John Wilkins (1614-1672), originator of the metric system, co-founded The Royal Society of London, the world’s oldest scientific society. A man of no small ambitions, Wilkins sought to create a universal classification scheme of all knowledge. One hundred years later Diderot, Rousseau, Voltaire, and others attempted something equally grand in their magnum opus of the Enlightenment, the Encyclopédie. Both Wilkins’ efforts and those of French philosophes stand as testaments to a human will to create that is perhaps exceeded only by its inability to deliver. Yet some modern, albeit more focused, efforts in categorization have been resoundingly successful—think Universal Product Codes, International Standard Book Numbers, Digital Object Identifiers, and even the lowly Dewey Decimal Classification. URLs — Uniform Resource Locators, the “hyperlink” addresses you click in your web browser — may be the most influential effort yet.

Biology has its own grand testament in classification in Linnaeus’ Systema Naturae (1735). And here lies the rub. Linnaean taxonomy has come to represent both the success and the pesky frustrations of strict, categorical organization. Classifying life is no easy matter. For Biology, we seek to classify life not solely for classification's sake, but so that we may better organize, allowing us to verify and refute hypotheses, and better construct our cognitive model of Nature.

Advances in web technologies are taking a surprisingly relevant turn for Biology. It may be most productive to think of them as a gradient, from the Wild Wild Web of Folksonomy, to Linked Open Data, to ontologies, to the semantic web and OWL.

Folksonomy utilizes the Law of Large Numbers to allow statistical inferencing across a free-form vocabulary. Good et al. (2009)1 examined Folksonomy in Connotea and CiteULike and found it inferior to the more traditional text-mining indexing approach of PubMed. This was in part due to a lack of sufficient sample size for free-form tagging in science. Folksonomy has value, yet its application is restricted.

The Linked Open Data community takes us an important step beyond tagging (Figure 1). Linked Open Data begins to add the first elementary semantics to tagging. Instead of just associating content with a tag, content and tags are joined into a ‘subject → relationshipTo → object’ statement. The “relationshipTo” is called a predicate. The basis of RDF (Resource Description Framework) lies in the fact that statements are more powerful than tags.

Linked Open Data Community
Figure 1. The Linked Open Data Community (Click to View Larger)

RDF has become the de facto technology for the semantic web in its broadest sense.
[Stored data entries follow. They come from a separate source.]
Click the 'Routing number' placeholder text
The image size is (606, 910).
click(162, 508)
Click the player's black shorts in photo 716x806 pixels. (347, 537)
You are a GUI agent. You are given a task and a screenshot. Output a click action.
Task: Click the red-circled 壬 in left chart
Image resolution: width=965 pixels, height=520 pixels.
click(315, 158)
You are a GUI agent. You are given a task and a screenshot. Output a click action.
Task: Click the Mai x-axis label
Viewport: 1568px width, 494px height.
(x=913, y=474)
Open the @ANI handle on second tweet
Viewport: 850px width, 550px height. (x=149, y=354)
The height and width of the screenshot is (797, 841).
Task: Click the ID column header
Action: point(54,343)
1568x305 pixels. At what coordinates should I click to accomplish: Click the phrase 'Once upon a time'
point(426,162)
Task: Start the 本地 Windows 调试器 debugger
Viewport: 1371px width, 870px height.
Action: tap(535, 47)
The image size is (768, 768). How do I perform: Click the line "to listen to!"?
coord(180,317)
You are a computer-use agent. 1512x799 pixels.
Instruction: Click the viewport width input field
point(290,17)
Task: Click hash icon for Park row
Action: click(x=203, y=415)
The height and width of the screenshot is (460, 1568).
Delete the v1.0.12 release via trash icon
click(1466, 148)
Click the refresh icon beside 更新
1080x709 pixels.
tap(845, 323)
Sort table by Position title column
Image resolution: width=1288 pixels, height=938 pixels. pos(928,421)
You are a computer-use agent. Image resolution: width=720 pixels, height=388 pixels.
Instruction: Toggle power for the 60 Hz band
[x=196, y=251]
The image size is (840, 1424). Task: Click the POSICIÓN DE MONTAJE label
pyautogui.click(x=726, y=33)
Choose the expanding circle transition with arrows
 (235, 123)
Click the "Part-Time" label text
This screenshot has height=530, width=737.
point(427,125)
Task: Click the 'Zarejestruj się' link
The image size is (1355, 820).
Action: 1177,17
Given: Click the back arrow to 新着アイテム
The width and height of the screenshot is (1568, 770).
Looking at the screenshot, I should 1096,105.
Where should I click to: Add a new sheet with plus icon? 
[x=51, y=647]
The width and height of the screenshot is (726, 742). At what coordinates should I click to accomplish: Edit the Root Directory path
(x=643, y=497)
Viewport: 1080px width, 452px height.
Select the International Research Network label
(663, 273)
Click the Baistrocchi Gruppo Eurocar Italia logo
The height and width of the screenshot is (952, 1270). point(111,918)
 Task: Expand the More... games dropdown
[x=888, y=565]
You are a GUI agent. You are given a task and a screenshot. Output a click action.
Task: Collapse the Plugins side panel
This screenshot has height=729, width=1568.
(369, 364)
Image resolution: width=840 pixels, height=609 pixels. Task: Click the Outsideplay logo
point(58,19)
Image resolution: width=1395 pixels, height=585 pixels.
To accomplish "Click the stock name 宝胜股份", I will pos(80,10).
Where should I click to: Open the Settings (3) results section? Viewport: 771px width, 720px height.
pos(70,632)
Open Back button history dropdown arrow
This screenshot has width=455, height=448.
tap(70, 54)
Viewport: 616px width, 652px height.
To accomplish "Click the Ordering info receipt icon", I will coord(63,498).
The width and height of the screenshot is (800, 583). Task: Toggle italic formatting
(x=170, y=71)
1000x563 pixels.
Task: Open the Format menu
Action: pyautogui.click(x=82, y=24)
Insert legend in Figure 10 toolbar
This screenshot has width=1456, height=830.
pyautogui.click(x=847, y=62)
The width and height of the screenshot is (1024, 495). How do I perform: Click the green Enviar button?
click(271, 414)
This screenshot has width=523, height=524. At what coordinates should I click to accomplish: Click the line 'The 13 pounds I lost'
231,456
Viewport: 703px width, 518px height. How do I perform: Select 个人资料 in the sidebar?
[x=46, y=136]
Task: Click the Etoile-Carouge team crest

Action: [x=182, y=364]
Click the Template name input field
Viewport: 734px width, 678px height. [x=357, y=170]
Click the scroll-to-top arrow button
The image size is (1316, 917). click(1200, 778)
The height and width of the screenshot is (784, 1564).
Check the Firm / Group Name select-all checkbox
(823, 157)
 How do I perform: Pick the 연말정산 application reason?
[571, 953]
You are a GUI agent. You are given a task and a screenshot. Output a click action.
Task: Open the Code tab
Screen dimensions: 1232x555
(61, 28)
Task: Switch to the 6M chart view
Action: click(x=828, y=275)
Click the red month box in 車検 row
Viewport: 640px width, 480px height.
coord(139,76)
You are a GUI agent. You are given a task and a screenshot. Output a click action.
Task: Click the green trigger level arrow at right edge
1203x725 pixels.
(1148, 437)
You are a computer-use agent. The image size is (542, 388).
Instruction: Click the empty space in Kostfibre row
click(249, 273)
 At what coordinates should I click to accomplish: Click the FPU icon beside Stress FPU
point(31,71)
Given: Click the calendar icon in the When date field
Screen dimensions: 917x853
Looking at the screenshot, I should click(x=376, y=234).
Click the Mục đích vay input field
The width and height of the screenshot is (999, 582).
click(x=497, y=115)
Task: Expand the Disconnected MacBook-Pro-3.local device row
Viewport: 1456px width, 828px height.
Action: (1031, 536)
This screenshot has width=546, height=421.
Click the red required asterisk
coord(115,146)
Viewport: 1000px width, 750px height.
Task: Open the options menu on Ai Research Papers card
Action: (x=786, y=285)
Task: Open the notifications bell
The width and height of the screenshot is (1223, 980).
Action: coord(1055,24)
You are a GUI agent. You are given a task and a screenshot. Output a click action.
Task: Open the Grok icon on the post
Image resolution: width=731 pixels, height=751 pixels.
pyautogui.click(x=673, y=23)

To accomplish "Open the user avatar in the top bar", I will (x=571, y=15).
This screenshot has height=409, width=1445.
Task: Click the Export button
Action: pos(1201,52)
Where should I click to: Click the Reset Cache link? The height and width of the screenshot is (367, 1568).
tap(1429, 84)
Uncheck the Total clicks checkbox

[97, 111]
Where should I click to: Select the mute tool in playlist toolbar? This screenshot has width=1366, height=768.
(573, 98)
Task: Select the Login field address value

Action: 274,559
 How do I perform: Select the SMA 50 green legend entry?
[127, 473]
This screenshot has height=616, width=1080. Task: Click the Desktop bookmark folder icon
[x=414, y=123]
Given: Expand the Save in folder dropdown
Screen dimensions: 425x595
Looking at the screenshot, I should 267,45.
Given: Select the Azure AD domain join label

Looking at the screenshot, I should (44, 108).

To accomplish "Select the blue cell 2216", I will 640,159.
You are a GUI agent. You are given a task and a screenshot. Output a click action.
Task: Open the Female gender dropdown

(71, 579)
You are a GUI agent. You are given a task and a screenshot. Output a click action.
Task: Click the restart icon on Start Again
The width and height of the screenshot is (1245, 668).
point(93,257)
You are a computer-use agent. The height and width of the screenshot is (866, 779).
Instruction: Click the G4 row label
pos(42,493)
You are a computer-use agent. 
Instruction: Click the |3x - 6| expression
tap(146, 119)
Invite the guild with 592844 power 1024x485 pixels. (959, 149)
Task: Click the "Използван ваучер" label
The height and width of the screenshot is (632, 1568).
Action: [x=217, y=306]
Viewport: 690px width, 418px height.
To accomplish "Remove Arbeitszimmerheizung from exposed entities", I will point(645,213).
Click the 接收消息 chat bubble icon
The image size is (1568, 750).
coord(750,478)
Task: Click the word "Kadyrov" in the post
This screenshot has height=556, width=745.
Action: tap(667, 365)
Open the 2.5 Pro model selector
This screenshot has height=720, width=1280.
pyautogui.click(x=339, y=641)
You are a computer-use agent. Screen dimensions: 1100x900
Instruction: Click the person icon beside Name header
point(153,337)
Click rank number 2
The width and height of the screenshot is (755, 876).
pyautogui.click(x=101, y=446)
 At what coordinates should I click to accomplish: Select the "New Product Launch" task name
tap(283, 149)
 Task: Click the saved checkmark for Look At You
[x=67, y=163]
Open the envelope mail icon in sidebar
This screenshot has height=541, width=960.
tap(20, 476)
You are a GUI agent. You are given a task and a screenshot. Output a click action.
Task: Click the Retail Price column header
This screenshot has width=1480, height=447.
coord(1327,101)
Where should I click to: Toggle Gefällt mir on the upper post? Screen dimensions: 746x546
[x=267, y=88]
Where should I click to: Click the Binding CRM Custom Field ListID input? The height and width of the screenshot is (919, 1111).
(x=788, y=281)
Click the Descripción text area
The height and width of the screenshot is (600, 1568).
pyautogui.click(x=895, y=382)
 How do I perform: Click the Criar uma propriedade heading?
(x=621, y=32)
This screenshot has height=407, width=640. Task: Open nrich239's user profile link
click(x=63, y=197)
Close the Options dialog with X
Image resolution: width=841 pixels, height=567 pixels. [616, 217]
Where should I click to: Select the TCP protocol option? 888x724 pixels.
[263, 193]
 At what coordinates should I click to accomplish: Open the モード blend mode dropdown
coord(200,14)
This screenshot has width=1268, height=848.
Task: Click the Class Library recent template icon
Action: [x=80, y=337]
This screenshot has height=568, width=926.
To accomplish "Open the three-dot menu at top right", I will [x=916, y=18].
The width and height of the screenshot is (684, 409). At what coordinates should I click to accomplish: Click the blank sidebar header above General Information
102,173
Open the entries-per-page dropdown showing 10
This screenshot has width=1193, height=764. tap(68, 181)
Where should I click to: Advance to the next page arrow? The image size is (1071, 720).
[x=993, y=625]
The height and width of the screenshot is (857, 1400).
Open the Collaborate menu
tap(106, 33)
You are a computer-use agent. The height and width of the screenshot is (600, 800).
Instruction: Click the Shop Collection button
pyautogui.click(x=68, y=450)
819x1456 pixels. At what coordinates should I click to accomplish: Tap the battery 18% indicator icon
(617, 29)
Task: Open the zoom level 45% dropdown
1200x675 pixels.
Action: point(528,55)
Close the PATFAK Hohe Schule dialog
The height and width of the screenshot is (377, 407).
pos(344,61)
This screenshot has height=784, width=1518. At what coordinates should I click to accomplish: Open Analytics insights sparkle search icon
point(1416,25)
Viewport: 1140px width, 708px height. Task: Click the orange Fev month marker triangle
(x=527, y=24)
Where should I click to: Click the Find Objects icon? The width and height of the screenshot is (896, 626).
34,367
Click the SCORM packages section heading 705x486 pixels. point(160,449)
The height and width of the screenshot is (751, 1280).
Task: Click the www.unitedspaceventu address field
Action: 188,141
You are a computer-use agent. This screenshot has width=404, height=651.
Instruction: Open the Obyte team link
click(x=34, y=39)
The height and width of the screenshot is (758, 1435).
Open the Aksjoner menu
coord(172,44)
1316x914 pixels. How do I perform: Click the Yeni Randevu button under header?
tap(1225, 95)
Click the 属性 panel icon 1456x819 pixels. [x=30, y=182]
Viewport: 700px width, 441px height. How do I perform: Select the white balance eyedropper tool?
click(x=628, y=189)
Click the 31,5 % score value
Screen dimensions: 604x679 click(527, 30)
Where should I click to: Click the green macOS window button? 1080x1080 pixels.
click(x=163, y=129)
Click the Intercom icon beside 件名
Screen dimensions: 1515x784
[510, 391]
Perhaps the greatest of its many applications is that RDF allows us to take an arbitrary collection of content and place it into one, big table. The subject is akin to a row in a database table; the predicate is akin to a column header; and the object is akin to the value at the row/column intersection. Fifty years of relational database research told us how to organize globs of unclassified information into neat, clean, interrelated tables; RDF tells us how to organize globs of unclassified information into one, big table.

The Linked Open Data community is already at over 13 billion statements (though not all stored literally in one big table). But there is a price to pay for consolidation. Much of the important implied contextual content is stripped away, leaving something so big and massive, so denormalized and decontextualized, that we never actually use RDF in this manner. RDF simply does not have enough semantics to enable biological data and service integration.

An important advance in the last 15 years has been to construct controlled vocabularies (a finite set of words), and to define relations between those words. Ontologies — systems of terms and their relationships, such as the Gene Ontologies — are an example. In the languages of the web, this is mostly captured by an extension to RDF called RDF Schema (RDFS), which gives us the all-important subsumption, or subclass or subset, relation. So now we may say that Viridiplantae is a subclass of Eukaryota in a manner that even a computer can understand.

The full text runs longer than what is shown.